Cracking Probate Application Forms

It has been all go today. Dave of D J B Plumbing spent the morning replacing our ailing macerator. Phone conversations with first Nick, then Max, of Peacock Computers revealed that they have found a fast fibre Broadband supplier for me. This will mean cancelling my BT account once it has been installed.

Before lunch I completed the clearance of the dressing room, but for 3 items the men will move tomorrow. When used as a little sitting room it will offer this view of the garden.

When I tried to pay Dave on line I received a message stating that the service was not available and that I should try again later. When I did I was told that there was no match between the name and the bank details. I rang Dave to confirm I had the correct details. Dave confirmed their (WP underlined their in red – again) accuracy. I tried again and it worked.

Elizabeth visited again, bringing cake and a determination to crack the Probate Application forms problem.

She hit the same buffers as I had. This was simultaneously reassuring and rant-inducing.

Eventually we settled for printing out the forms for me and Joseph to complete by hand. There were pages numbered 18 and 20 and an unnumbered one entitled Legal Statement. There was no number 19. This caused considerable confusion until I realised that this statement was probably number 19. The introduction had mentioned that the first set of forms was 26 pages long. After number 20 there was no 21. But there were 6 pages (numbered 1-6) of Equality and Diversity questions.

The second set of 8 pages is the Return of Estate information, for tax purposes. This exhausted my current pack of plain printing paper – it was a piece of good luck that I held just enough for these.

This evening we dined on a thick cheese, black pepper and onion omelette and oven chips followed by pumpkin pie, with which Jackie drank Hoegaarden and I drank more of the Montaria.


  1. I’m sorry that the probate process is such a nightmare. My sister has a lawyer handling my mother’s estate because we couldn’t deal with all the complications. My mom had very little by the time she entered the nursing home. (Also a necessity to receive Medicaid.)

  2. Always the paperwork, right? Such a mess but once it’s complete your done. I hope you can get the fast fibre, or Fiber as we spell it, ran to your home, Derrick. It’s so nice to have a fast internet link.

  3. Glad to hear that different projects are coming together, even though the paths have been very bumpy at times. And as John said, you will enjoy the high speed connection.

  4. I hope this is it and you’ve finally have got it sorted! What a nightmare… all those pages!
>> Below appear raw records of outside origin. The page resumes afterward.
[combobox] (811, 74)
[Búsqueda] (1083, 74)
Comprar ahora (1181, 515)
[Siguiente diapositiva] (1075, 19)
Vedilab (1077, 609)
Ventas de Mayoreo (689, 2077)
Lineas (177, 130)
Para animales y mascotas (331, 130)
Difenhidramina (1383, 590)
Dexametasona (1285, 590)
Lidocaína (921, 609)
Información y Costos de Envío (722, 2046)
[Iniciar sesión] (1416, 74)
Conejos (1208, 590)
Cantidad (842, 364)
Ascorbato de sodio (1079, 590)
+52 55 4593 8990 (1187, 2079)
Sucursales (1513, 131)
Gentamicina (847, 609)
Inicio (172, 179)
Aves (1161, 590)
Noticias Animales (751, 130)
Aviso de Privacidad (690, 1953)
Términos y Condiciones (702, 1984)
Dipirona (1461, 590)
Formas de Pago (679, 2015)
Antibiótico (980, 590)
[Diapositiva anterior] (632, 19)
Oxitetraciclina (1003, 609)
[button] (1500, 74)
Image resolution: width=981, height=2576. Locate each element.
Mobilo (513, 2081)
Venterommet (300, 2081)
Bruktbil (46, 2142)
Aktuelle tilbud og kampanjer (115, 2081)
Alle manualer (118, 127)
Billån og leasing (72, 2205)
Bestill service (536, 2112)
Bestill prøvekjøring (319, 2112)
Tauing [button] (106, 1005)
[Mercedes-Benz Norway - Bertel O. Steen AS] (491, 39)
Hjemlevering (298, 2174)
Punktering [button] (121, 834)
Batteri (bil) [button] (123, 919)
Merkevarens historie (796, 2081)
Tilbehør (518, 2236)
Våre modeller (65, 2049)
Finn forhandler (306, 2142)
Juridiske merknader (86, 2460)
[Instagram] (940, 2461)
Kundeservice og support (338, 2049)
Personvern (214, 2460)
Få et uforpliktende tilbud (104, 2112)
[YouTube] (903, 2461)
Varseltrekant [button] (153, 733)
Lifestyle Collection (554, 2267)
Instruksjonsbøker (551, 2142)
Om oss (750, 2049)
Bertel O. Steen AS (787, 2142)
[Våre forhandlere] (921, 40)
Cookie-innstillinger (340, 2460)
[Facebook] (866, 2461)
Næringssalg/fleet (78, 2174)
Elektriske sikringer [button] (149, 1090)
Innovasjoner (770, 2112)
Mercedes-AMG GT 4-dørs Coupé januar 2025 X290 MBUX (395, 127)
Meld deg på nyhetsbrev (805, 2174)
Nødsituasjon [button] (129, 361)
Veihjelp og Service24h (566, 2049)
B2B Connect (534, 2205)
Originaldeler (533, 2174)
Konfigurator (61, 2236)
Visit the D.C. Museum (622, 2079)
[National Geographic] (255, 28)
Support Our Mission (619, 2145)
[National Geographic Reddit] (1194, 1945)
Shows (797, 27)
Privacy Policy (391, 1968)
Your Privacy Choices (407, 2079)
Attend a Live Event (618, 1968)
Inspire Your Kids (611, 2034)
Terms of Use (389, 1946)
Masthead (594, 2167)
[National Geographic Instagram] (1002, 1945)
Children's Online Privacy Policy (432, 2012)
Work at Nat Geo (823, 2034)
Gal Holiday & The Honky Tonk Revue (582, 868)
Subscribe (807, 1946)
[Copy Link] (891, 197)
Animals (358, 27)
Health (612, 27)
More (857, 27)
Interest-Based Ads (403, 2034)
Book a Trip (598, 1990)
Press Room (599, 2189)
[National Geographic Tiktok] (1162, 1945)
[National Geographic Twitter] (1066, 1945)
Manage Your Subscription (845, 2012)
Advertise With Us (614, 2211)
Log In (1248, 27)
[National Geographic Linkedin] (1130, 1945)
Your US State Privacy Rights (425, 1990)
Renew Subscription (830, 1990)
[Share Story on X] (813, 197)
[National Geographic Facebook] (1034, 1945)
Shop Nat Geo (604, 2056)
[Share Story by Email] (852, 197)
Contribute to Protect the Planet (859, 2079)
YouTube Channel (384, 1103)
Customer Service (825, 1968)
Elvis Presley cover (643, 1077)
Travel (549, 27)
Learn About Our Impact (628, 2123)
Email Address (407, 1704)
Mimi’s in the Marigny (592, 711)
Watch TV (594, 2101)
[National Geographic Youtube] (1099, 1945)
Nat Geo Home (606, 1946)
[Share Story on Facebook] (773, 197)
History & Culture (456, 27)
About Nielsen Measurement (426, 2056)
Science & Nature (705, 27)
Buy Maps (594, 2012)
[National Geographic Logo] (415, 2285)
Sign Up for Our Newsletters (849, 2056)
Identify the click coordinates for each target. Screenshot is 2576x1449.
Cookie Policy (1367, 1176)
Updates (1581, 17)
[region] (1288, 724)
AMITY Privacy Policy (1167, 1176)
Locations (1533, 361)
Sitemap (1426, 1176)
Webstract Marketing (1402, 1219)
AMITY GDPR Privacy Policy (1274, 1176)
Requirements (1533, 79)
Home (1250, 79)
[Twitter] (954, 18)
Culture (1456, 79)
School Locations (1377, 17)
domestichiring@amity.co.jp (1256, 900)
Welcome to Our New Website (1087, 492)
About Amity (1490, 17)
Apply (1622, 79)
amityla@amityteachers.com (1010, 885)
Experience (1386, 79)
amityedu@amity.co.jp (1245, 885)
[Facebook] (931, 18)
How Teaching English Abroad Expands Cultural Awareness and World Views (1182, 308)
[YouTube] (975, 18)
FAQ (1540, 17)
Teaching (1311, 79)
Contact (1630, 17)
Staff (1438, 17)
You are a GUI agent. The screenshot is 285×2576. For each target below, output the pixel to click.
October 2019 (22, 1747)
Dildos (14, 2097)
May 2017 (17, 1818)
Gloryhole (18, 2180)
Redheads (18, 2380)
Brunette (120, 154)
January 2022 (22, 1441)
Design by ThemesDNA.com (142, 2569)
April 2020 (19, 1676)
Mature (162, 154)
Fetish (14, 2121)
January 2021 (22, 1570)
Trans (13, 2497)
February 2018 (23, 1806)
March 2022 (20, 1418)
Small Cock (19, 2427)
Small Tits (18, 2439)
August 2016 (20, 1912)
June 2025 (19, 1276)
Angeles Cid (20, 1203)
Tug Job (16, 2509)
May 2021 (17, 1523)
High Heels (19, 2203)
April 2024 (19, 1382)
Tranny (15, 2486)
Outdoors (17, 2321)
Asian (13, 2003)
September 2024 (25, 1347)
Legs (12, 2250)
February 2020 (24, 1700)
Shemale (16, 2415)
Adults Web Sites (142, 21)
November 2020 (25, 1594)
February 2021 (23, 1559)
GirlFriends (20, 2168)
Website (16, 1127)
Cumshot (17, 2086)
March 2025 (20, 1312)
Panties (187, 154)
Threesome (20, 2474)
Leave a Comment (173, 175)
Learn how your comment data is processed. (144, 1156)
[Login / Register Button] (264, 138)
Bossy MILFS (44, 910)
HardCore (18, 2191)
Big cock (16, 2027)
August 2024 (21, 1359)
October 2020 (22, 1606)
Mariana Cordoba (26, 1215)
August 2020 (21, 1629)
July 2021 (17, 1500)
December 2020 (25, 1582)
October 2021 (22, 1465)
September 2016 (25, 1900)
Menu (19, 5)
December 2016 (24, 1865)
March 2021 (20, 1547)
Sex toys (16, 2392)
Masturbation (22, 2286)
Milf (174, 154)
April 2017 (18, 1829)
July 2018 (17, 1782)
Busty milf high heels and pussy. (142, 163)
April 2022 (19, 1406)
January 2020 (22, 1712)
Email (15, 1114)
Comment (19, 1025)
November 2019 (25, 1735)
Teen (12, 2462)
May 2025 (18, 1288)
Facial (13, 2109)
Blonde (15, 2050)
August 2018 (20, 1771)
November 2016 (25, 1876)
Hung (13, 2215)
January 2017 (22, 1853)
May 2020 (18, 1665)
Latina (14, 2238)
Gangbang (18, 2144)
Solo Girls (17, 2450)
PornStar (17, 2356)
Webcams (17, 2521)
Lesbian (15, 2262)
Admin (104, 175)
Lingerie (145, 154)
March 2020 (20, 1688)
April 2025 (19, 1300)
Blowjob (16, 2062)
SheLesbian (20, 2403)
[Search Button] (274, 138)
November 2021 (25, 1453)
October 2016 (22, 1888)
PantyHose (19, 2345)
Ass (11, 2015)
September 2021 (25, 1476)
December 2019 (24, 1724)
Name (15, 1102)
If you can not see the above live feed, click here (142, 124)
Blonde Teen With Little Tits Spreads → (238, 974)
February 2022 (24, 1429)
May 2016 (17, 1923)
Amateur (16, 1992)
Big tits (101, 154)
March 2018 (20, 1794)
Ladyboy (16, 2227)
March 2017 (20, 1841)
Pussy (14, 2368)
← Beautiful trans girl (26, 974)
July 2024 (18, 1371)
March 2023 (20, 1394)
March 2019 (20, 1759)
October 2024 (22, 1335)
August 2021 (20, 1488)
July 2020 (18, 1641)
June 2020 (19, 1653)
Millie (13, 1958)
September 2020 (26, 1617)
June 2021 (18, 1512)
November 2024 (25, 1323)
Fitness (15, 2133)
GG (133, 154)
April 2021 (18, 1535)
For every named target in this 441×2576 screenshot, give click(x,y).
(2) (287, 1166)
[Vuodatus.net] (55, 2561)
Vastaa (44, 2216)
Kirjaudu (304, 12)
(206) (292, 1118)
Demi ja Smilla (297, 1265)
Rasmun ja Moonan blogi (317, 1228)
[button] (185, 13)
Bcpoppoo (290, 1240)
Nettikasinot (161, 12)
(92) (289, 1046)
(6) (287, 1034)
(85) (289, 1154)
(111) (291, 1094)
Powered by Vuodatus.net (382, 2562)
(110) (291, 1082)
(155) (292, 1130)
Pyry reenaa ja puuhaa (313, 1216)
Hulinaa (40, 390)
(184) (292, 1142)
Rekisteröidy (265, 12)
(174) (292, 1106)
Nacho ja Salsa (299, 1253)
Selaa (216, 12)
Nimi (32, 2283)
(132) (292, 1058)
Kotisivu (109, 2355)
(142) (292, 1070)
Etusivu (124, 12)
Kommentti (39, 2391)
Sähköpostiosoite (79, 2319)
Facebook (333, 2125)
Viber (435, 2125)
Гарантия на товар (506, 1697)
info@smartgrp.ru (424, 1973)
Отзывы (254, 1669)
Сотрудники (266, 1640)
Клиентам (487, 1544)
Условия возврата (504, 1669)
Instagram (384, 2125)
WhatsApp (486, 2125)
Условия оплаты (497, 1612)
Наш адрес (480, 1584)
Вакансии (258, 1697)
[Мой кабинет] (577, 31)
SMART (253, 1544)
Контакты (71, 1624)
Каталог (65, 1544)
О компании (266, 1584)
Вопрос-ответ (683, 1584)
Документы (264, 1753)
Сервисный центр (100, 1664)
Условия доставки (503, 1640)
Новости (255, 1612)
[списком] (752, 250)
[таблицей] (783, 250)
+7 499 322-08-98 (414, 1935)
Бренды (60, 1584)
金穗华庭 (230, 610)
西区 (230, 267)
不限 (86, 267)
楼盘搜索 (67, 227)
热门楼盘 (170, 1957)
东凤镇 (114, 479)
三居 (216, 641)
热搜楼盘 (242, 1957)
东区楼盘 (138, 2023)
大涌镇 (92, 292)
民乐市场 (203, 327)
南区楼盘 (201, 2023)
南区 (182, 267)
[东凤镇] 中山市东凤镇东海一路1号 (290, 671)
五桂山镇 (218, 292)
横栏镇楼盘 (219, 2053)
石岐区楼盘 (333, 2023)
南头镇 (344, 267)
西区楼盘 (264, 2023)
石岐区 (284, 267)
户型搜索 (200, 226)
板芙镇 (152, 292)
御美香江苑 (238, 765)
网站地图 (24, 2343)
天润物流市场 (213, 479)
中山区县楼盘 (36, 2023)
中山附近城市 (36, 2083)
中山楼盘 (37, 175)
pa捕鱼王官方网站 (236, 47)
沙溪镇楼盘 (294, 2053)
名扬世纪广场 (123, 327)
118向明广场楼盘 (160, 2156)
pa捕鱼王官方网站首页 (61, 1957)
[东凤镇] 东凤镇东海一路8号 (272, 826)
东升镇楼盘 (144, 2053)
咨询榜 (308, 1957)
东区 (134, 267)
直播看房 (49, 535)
    I’m always surprised that everyone is expected to have a passport or a driving licence when clearly everyone does not.

    A simpler way would be to issue identity cards to prove who we are. If a passport or a driving licence proves our identity for legal purposes, then surely an identity card could do the same.

    Similarly we are sometimes expected to provide a utility bill, which is another pointless request if the bills aren’t in our name.

    I hope the remainder of the week runs smoother for you.

  5. UGHS on all the forms, etc! 🙁 You’ll get it all done eventually! Did having cake AND pie in the house help? I would think so! 😛
    But, sounds like a lot of important work getting done!
    (((HUGS))) for the UGHS!!! 🙂

  6. After viewing all your problems with the probate forms, I am indeed feeling more fortunate that my 2 younger siblings were left in charge of my Dad’s estate …

  7. I abhor paperwork of any sort. The only thing worse is paperwork that isn’t on paper, but on a computer. Have another piece of that pumpkin pie, and relax!

  8. How lovely to have an upstairs sitting room! I recently visited a friend in Canterbury and she had an upstairs sitting-room with a view. I hope you get those awful probate forms finished soon. I agree with Jill – it’s bad enough having recently lost a loved-one without all this extra hassle. We have had fast-fibre broadband for a while and it’s good!

  9. Matters of law have always been a complicated lot, courtesy the legal fraternity. But the coding junta has surpassed every stream of science and art in convolution and brinkmanship, not to speak of incompetence and inherent usuriousness. Combine these two and even Hell pales to insignificance in their conjoined might of tormenting the end users.

  10. It sounds like you are doing a good job with the forms and not letting them make you crazy. Some day, you will be finished with the process. I love the view from the window offering respite.

  11. This is a far from easy time for you, both on the legal and home renovation fronts. Compensations there always are: Elizabeth to share sibling frustration, the prospect of a pleasant ‘room with a view’, cake, what sounds like a delicious meal rounded off with an apt dessert, and being with people who mean a lot to you.

  12. Unbelievable about the probate forms but thank goodness you’ve cracked them! Good news about the broadband too. Good luck today!

  13. Good for Elizabeth! She obviously has more patience than I do.
    Those 3 pieces of furniture look like antiques, what will be done with them?

  14. After such a frustrating day, I hope the Montana brought thoughts of friends who love you – and smiles of remembrance… and I hope today will be a better day with less hassle!

  15. I am glad your computer issues are in the process of being resolved, Derrick, but completing probate forms seems like a tedious and daunting process to me. I can only wish you luck!